Blue Jays Win on Kirk’s 2-Homer Game, White Sox Baserunning Boner

Kirk tripled his season home run total to help the Blue Jays pick up their sixth straight win.
© John E. Sokolowski-USA TODAY Sports

The fans were rocking in their seats—and who could blame them?

The Blue Jays—Teoscar Hernández, more specifically—had just bopped in two runs to flip the score from a one-run deficit to a one-run Toronto lead in the fifth inning. Hernández’s sinking liner off White Sox starter Lucas Giolito skipped just in front of Chicago center fielder Adam Engel, who dove for the ball, missed it, and lost his glove in a yard sale of a tumble.

Rogers Centre loved it. But Tuesday’s 6-5 Blue Jays win got so much better.

The next batter, Alejandro Kirk, initially swung wildly and missed on a tricky slider from Giolito. Then the same ball came across two pitches later and the Jays catcher annihilated it. Kirk bent his legs, dropped his bat head, and drilled the ball a Statcast-projected 420 feet.

As Kirk rounded the bases, touched home plate, and trotted to the Jays dugout for a date with the home run jacket and a hug from Vladimir Guerrero Jr., the home crowd seemed equal parts stunned and excited.

What had just happened? Did Kirk do it again?

Indeed, he had. Kirk homered just once in his first 41 games; he added two more longballs in the first five innings on Tuesday. 

"[Kirk's] approach was good the whole time because he was walking and even getting infield hits, and everything else," Blue Jays manager Charlie Montoyo said. "And now that our offense is doing better, he's just nice and relaxed and doing what he does."

In a span of five batters, the Blue Jays turned Giolito’s solid outing into his worst of the year—six earned runs on eight hits. The whole situation was a tad ironic since it was the Kirk-Hernández duo who banged him up earlier in the evening.

In the second inning, Hernández led off with a 108.9-mph liner off the top of the center-field wall. Kirk then brought his pal home from second with a sky-high fly ball that plopped neatly into the Jays bullpen.

With 11 extra-base hits in his last 20 games, the 23-year-old is finally seeing the power come around. He credited his offensive uptick to an ever-improving pitch selection and approach at the dish. 

"I feel like my plan, it's getting better every game," Kirk, who finished 3-for-4, said through an interpreter. "So that's why you see the results I'm having now."

Oh, but that wasn’t the end of it all for the Blue Jays.
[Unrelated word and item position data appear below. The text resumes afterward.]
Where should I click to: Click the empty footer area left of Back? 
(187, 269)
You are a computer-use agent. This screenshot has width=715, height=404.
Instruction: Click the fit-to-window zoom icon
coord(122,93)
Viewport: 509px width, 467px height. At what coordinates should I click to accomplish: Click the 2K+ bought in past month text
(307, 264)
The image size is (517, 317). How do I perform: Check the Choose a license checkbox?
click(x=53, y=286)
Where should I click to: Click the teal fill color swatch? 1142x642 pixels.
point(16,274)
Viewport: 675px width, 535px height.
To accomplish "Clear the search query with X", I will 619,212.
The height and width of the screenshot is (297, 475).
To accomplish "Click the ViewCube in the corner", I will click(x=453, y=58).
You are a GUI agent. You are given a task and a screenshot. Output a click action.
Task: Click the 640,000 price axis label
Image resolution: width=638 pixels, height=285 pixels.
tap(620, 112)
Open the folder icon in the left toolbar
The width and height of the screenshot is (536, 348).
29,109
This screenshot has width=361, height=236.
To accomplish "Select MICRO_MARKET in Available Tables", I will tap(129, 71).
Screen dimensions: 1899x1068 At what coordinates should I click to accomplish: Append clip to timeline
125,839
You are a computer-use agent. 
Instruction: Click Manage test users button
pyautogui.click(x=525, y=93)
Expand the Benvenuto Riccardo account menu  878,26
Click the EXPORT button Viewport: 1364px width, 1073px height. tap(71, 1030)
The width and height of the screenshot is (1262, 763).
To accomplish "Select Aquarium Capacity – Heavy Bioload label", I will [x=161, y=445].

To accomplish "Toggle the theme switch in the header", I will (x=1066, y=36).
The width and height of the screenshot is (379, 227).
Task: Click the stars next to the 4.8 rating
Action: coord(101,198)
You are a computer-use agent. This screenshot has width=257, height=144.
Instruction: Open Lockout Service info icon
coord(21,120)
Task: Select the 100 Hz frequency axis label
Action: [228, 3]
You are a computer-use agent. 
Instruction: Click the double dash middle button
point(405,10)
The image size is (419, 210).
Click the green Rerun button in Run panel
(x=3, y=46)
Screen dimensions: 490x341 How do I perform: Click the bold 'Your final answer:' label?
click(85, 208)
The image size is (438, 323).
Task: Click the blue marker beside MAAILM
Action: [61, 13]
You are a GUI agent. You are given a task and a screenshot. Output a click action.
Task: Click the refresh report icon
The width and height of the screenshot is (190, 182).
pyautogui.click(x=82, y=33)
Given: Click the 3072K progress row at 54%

Of course it easily could’ve been, but lately the Jays have had a knack for giving their fans heart palpitations at some point over the course of nine innings. After a bonkers series sweep in Los Angeles, Toronto wasn’t about to halt the pandemonium express just yet.

Entering for Blue Jays starter Kevin Gausman, Trevor Richards gave up three straight hits and walked a batter to start the sixth. It was a dreadful mini-outing for Richards, and he got the hook before recording a single out. Adam Cimber replaced Richards and induced a fielder’s choice groundout that plated a run. With the score at 6-5 in Toronto’s favor, things got really weird.

Now one out in the inning with runners on the corners, Yasmani Grandal ripped a slicing fly ball to deep left field. Off the bat, it was clear the game would be tied. Reese McGuire would score from third and that would be that. Instead, Danny Mendick thought he’d test Lourdes Gurriel Jr. by tagging up from first base. Gurriel, who is known for his arm, quickly caught on, zipping a throw to nab Mendick at second for a double play.

While all this nonsense unfolded, McGuire, who had two doubles already in his return to Toronto, nonchalantly jogged home, even slowing down to look behind him. Because McGuire hadn’t hustled, the out at second was technically recorded before he scored, meaning the run at home didn’t count.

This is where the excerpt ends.